I found this book extremely fascinating to read. The very idea of our world being structured like this is something that just seems unfathomable. The author did an amazing job of immersing me in this unknown but possible universe. The strange but interesting concept was enough to keep me guessing and wondering what would happen next. This book also made me think about how unique life could be in a hundred or a thousand years from now. Oftentimes, it talks about how people neglected the existence of Scythes and ended up paying the price. I found that this kind of setup relates to the police and security of today. Overall this book is fantastic and I recommend the series that goes along with this and explains the world of Scythes in more depth.

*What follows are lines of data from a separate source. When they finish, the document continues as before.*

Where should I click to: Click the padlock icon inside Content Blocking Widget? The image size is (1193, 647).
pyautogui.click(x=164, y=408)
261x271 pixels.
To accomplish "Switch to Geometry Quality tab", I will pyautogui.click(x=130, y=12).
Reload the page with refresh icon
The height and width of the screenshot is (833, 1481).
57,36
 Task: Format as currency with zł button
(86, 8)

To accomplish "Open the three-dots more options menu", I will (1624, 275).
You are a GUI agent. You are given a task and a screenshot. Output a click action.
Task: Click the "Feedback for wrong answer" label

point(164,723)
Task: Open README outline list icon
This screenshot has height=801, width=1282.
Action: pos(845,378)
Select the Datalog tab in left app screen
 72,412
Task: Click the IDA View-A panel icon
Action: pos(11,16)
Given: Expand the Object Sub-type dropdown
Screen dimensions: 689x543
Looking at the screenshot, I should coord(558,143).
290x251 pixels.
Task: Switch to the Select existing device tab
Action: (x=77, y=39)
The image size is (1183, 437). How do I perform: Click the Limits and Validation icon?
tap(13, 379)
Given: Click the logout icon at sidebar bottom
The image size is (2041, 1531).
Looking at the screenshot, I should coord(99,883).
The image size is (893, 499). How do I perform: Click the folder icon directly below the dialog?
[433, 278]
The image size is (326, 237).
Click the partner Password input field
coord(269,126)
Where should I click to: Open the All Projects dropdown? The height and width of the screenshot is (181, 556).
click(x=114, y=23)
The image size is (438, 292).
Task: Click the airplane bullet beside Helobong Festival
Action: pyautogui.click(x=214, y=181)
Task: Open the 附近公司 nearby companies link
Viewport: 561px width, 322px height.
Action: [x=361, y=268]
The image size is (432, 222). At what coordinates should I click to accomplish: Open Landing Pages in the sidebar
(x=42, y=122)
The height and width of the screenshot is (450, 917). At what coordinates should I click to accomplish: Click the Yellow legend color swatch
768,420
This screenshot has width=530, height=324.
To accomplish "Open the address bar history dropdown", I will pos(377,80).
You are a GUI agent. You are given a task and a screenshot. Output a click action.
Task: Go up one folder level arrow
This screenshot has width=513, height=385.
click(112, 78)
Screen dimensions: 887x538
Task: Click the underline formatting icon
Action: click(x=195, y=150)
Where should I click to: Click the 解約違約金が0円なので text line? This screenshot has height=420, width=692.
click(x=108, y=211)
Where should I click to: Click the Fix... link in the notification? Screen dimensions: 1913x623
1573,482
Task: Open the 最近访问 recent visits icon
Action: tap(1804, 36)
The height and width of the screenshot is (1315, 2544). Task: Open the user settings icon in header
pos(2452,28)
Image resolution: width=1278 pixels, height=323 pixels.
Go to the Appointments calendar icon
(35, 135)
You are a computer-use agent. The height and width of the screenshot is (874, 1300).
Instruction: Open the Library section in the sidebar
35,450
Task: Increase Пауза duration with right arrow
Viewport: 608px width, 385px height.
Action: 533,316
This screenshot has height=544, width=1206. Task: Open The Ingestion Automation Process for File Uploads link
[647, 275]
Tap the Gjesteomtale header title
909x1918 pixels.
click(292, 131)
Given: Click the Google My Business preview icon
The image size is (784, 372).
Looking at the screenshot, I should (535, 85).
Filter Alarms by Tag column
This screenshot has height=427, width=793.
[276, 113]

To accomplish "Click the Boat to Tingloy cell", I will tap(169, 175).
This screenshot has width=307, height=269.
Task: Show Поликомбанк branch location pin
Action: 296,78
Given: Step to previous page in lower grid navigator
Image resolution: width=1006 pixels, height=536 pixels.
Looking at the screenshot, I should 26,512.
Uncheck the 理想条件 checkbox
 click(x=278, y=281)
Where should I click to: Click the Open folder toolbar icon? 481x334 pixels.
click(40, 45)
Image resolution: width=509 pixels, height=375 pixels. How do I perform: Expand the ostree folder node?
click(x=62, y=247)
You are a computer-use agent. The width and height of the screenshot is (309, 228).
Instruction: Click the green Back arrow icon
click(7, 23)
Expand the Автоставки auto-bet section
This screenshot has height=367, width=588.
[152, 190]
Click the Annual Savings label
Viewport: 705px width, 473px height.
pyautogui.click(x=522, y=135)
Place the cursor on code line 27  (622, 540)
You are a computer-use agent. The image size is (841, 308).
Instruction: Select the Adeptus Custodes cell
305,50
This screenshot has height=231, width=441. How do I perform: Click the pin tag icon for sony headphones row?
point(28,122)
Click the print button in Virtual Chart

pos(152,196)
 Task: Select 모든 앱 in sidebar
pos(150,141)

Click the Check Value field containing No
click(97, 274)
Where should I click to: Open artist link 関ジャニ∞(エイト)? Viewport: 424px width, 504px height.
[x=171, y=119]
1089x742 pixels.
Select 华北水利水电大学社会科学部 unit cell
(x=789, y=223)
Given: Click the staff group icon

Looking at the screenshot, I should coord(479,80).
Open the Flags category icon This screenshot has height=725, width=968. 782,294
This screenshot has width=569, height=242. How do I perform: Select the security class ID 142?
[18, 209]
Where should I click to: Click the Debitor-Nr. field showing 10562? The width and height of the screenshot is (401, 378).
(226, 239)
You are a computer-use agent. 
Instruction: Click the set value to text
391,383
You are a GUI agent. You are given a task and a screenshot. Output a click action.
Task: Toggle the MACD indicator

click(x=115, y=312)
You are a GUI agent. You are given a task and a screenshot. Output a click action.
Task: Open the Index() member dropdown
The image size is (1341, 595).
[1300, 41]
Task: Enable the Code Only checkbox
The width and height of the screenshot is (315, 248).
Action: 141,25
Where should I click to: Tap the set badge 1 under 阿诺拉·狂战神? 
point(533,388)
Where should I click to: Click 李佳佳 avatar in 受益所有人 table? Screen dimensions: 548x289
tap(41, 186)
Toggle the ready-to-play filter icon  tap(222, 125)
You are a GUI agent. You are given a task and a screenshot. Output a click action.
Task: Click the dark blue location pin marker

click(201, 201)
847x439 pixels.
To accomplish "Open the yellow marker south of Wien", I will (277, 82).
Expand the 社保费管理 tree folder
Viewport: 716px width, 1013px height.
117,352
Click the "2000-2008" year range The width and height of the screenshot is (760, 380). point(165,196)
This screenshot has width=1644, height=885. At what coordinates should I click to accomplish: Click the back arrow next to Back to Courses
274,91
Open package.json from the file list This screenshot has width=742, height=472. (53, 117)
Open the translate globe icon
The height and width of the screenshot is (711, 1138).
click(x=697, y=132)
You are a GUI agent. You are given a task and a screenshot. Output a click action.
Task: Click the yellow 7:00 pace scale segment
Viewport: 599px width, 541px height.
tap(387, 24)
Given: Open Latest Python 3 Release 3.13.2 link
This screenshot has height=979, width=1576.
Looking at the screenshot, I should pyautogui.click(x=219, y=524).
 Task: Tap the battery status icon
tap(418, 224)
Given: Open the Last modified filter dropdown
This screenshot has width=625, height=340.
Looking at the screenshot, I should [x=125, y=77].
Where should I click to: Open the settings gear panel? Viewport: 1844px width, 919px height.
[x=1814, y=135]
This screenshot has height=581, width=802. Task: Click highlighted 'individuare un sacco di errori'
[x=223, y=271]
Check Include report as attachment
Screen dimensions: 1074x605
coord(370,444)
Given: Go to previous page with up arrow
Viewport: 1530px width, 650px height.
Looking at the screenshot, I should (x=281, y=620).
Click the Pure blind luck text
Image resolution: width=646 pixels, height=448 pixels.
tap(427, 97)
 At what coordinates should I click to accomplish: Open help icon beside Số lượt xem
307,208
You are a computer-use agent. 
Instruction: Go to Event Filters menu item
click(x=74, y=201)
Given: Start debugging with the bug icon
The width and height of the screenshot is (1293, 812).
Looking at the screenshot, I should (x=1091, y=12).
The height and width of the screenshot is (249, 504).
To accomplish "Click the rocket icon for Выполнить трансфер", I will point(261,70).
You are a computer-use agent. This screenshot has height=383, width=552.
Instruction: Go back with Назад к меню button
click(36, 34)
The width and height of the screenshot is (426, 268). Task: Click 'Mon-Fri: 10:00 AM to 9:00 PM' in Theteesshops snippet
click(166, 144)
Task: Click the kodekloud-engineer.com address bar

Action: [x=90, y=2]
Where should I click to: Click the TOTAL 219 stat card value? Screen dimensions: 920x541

One memorable concept of this book for me was the Thunderhead. As stated before, the Thunderhead was the all-powerful artificial intelligence that knew everything there is to know. I was most interested in the Thunderhead due to its limited abilities. Throughout the book, I wondered why the Thunderhead wasn’t allowed to punish or warn people about the Scythedom. Even though it was considered to be a “god” in some sense, it still couldn’t control the most unfair aspect of society, Scythes! Even so, the Thunderhead was still a wise figure for many in the book and was an important part of the plot.